ASUU embarked on strike since March to press home demands for the implementation of the 2009 agreement and rejection of Integrated Payroll and Personnel Information System (IPPIS) payment platform for universities, arrears of Earned Academic Allowance (EAA), revitalisation funds and other issues.

The union had developed the University Transparency Account System (UTAS) to replace IPPIS.

While answering a question by a corps member during a Town Hall meeting organised for youths in Bauchi, yesterday, on why the Federal Government finds it difficult to honour agreements, Minister of Education, Adamu Adamu said: “A government signed an agreement with ASUU on some conditions that it would pay universities N1.3 trillion and when the agreement was signed, it was not possible for them to be implemented.

“There is nowhere N1.3 trillion will come out from. The problem is on the side of the government because if a government appends its signature to an agreement, it is an agreement.”

The minister said government was not happy or folding its arms as the universities were shut.

“We are not happy that the school calendar is disrupted but the fault is in the government that signed what it knew it could not do. But I assure you we are at the verge of an agreement with ASUU,” he said.

While responding to another question raised by a teacher, Adamu said the president has pledged to be paying anyone who intend to be trained as a teacher immediately after secondary school.

“There is a pension scheme exclusively for teachers. All teachers’ children will be taught free in school. They won’t pay a kobo in the course of training their children.

“There will be special allowances for rural postings, like hardship allowance. There is also preferential to housing scheme for teachers,” he said.

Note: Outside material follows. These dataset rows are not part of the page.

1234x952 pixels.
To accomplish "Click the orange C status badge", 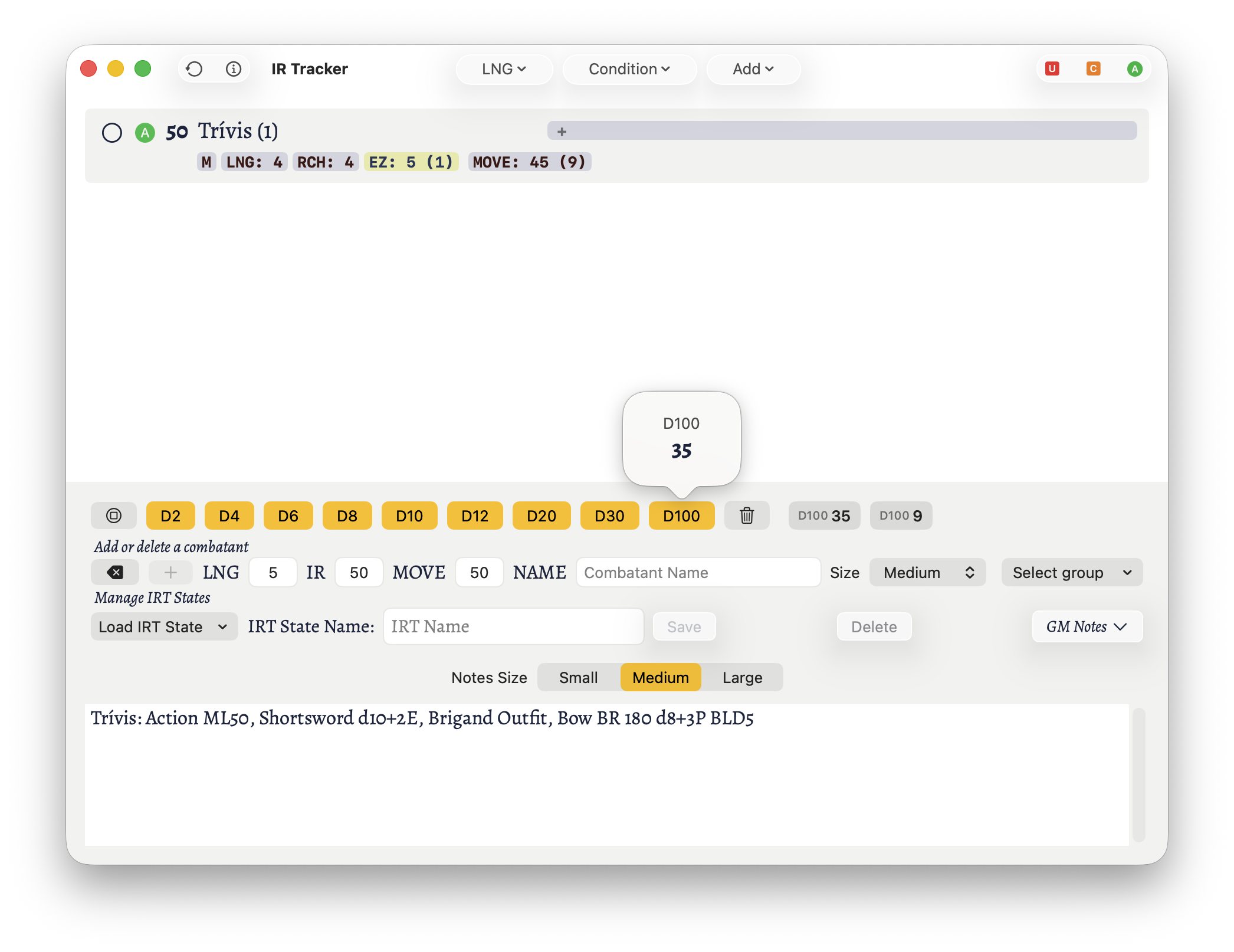I will click(1093, 69).
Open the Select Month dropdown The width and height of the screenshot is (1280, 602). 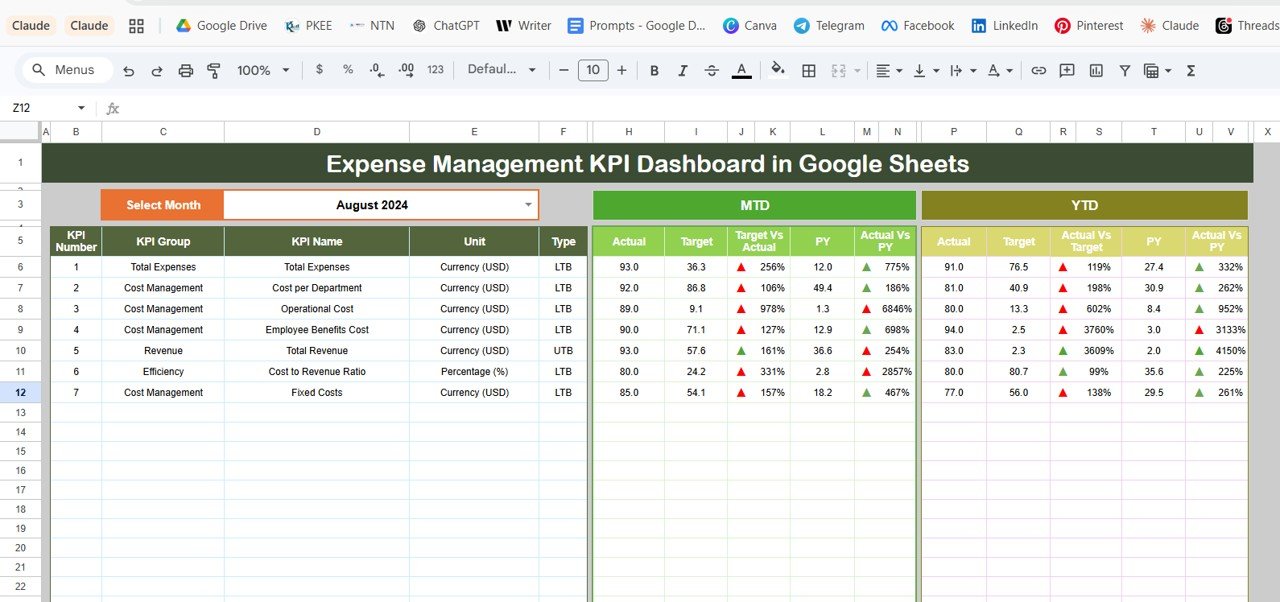(x=528, y=205)

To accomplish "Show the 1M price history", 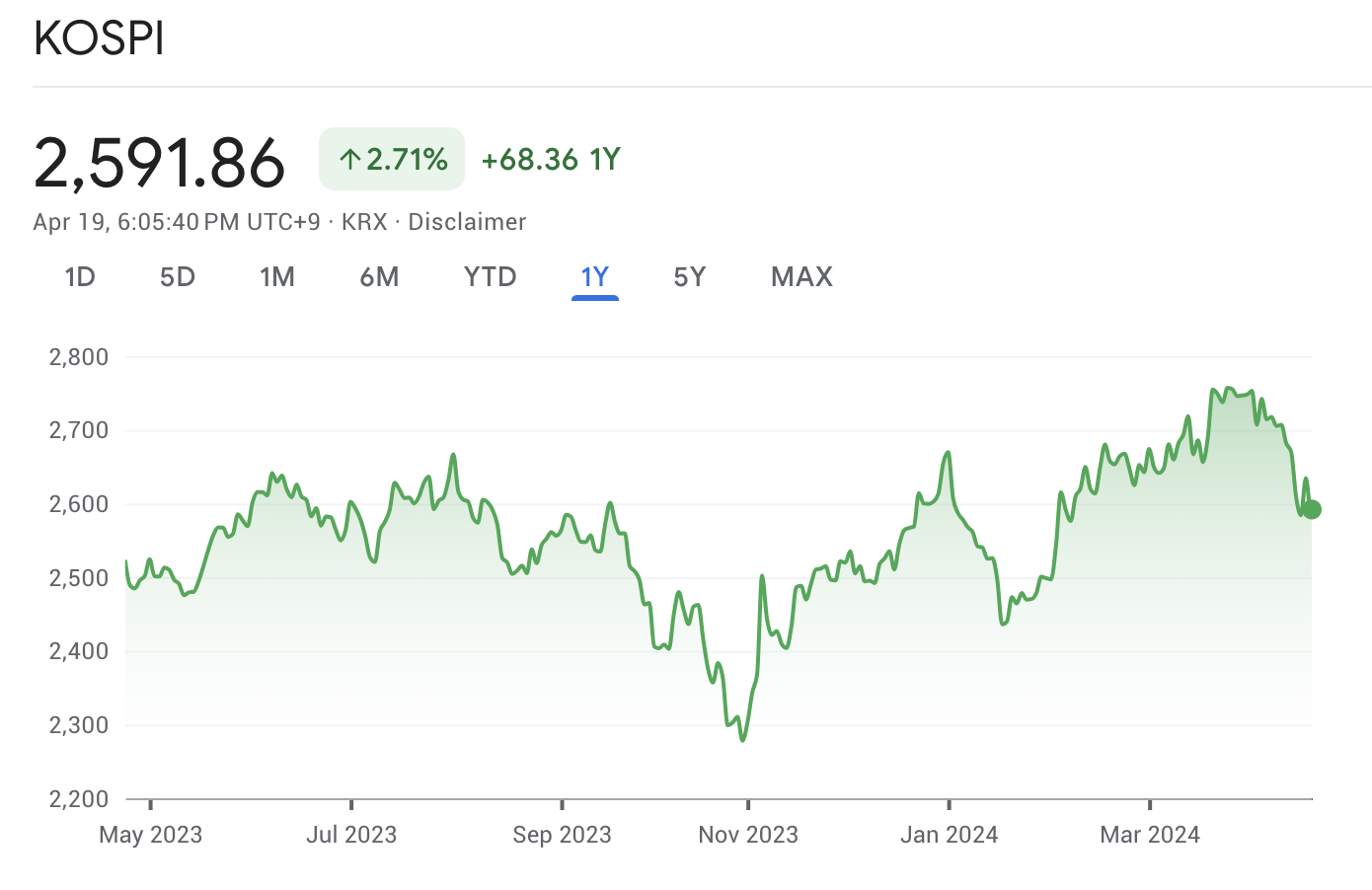I will point(277,277).
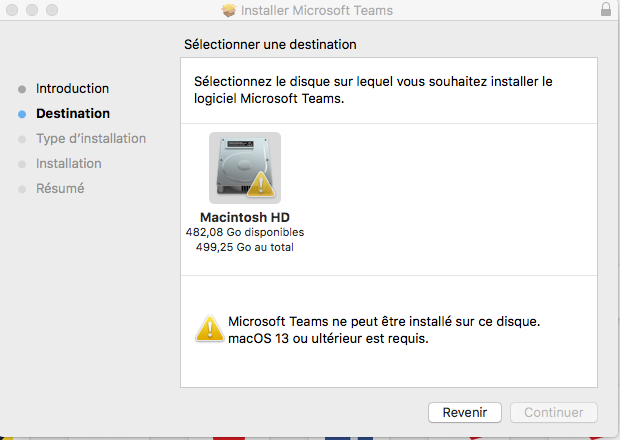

Meanwhile, Academic Frontier Initiative (AFI), a non-partisan organisation, has called on the Federal Government to urgently meet the demands in order to re-open public universities.

Speaking to Daily Sun, yesterday, in Nnewi, AFI National President, Chinedu Onyeizugbe, flanked by his Secretary, Tochukwu Oguegbe, urged the Federal Government not to delay further in attending to the agitations of ASUU; which he said, resulted in continued closure of universities nationwide.

“The Federal Government seems to be fuelling the crisis in the Nigerian educational system. The Federal Government’s continued silence over the ASUU strike is crippling the public university education. How long would members of ASUU and even non-academic staff continue on strike? Is it not yet time for government to be responsible and committed towards the course of the university education by honouring the agreements between it and ASUU? Let the Federal Government address this issue once and for all,” he said.